Protec moves mountains for IDEX opening ceremony
UAE: Protec was called in to design, develop, direct and deliver the opening ceremony for the recent IDEX exhibition in Abu Dhabi. The theatrical production made use of special effects, choreography with military personnel and assets and scenic staging sets deployed on a 250m x 60m performance stage that was built from the ground up and arranged into an action packed show for a live audience.
The production included a mix of local heritage performances as well as local and international military parades. The main part of the show was a battle enactment of a fictitious scenario where an elite military group representing the Land Forces, Special Forces, Navy and Air Force liberate a war torn nation in the mountains from militia control. The enactment featured air drops, low passing jet fly-bys, helicopters and naval support, firefights, fast moving pursuits involving tanks and armoured vehicles in challenging surroundings, a fully working and custom built train and submarine as well as full movie grade special effects (including high grade vehicle hits, land fireballs and debris explosions, rock falls, bullet hits and water explosions) culminating in the successful liberation of the mountain village.

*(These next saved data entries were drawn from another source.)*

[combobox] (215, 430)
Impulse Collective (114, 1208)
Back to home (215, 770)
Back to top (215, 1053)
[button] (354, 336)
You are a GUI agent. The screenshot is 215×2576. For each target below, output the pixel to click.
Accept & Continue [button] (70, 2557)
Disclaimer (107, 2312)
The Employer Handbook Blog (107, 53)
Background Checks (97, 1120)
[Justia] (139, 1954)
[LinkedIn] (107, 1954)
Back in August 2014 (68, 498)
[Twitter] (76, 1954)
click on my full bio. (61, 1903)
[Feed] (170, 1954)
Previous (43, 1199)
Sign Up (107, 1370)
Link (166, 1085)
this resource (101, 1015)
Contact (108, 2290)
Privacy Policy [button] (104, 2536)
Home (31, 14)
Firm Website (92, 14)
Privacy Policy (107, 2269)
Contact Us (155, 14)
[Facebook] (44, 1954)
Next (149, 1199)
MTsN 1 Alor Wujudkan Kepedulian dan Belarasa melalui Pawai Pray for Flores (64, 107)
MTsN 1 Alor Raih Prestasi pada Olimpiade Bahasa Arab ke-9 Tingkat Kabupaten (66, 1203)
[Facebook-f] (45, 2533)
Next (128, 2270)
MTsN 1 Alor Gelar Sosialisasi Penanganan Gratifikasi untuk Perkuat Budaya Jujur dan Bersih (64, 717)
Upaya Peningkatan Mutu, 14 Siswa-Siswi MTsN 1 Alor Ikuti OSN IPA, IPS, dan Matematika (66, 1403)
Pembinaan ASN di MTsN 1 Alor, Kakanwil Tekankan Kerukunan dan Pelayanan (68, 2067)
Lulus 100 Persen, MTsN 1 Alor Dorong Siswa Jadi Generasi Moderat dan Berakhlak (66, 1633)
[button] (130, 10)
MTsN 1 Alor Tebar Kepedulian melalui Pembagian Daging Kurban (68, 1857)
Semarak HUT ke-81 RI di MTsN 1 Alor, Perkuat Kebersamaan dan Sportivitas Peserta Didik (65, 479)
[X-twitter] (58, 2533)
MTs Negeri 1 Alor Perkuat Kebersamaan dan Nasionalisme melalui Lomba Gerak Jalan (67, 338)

‘This show involves jets and helicopter fly pasts that have to be timed to the precise second to match up with the action sequences on the staging area performed by armoured vehicles, infantry, special effects that include large pyro explosions on land and on the mountains, water explosions and vehicle explosions,’ explained Eddie Andradé, the show’s creative director. ‘This involves intense coordination between the show caller, stunt director and choreographer, special effects crew, stage managers, video, audio, cameras, the Navy, the Land Forces, the pilots, the airport, the air bases, air traffic control, road traffic control, the police and civil defence.’
Protec’s founder and CEO, Stephen Lakin, was in charge of building the entire scenic set. ‘Under the temporary venue that Protec built, were the exhibition centre's utilities and drainage systems which had to be protected by the weight of the military vehicles, some of which weighed in excess of 60 tons,’ he noted. ‘Therefore it had to be built up to 1m above the existing surface, graded up with sand, road base and tarmac/asphalt. Protec also built a temporary 65m long x 30m wide x 1m high ‘lake’ which held 2 million litres of water on which jet boats and a submarine were run. ‘We added working waterfalls that we built into the mountain set along with artificial greenery to complete the scenic visual,’ added Mr Lakin.

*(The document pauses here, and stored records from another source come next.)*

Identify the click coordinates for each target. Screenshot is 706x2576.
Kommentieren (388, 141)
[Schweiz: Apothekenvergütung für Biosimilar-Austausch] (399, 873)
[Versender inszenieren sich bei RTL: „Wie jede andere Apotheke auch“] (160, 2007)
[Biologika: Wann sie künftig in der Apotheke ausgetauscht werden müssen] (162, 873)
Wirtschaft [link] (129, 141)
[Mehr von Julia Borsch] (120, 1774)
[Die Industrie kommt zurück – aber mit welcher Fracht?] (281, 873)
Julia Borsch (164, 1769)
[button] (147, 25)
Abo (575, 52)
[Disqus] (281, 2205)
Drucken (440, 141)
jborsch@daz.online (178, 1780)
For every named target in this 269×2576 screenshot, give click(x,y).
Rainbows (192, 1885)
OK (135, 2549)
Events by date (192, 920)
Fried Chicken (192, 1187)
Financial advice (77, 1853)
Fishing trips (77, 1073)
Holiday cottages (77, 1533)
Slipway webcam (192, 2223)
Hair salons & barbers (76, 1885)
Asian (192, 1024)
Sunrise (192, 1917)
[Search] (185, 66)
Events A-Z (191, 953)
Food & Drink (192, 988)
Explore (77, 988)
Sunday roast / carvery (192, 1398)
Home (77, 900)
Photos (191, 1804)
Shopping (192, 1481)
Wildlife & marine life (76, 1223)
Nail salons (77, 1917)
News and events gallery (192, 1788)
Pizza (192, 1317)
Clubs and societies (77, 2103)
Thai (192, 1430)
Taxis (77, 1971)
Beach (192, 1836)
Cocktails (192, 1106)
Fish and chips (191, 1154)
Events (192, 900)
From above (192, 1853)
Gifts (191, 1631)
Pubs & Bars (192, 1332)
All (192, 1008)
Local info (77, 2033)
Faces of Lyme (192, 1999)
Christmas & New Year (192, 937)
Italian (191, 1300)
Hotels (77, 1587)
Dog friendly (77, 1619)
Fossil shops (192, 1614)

The mountains themselves were built out of base scaffold structures with carpet fascia that was painted to resemble rocky and moss/grass covered mountains and finished off with artificial greenery and landscaping. The mountains had to be strong enough to withstand pyro explosions at various heights, abseiling, zip lining and a lot of personnel movement. Over 400 tonnes of ballast was used to secure the structures which worked well with the high wind speeds experienced during the build-up. Two 16m x 9m LED screens were built into the upstage mountain structures with access to work behind them.
The audio package included 40 L-Acoustics K2 ground stacked in blocks of four with SB28 subs positioned between each set of two K2 stacks. ‘We ran a dual redundant fibre network using DiGiCo racks running digital outs and Optocore Sane units running analogue outputs to the LA8 amplifiers, this complemented our use of the SD10 mixing desk with SD-RE redundant engine which meant we could lose kit or connections anywhere in the network and not lose audio or control at all,’ Protec’s head of audio, Ed Ross explained. ‘For communications we used a Clear-Com matrix and a selection of control panels, HelixNet belt backs and Motorola digital radios. These were integrated with Riedel RiFace units for seamless communication across platforms.’
‘This is a very unique show,’ reflected Mr Andradé. ‘It’s not as simple as using your imagination and delivering an action movie styled show because it also has to be realistic in the sense that being a military demonstration, it needed to involve military procedures and methods. This calls for some serious research and coordination. From a creative standpoint, we had already done a desert theme and a port theme so this time it had to be in a completely different setting. So mountains it was. Once we had the setting, we had to develop the storyline that was creative yet practical and most importantly, safe for them to perform live.’
‘Thank you very much on a successful IDEX, which for ADNEC and Abu Dhabi, was the most successful ever IDEX in its history,’ concluded Humaid Matar Al Dhaheri, group CEO of ADNEC. ‘This year’s show has broken all records, including reaching more visitors than previous years. Working with Protec was a pleasure for not only myself, but for all my team, who mentioned that it was a delight to work with such a professional, well organised and structured organisation. I am sure the stress behind the scenes was well worth it in the end. What a marvellous opening ceremony and each day I watched the performance, I noticed even more intricate details to the show. The opening ceremony ran as smoothly as I was hoping for and my expectations were not only met, but were exceeded.’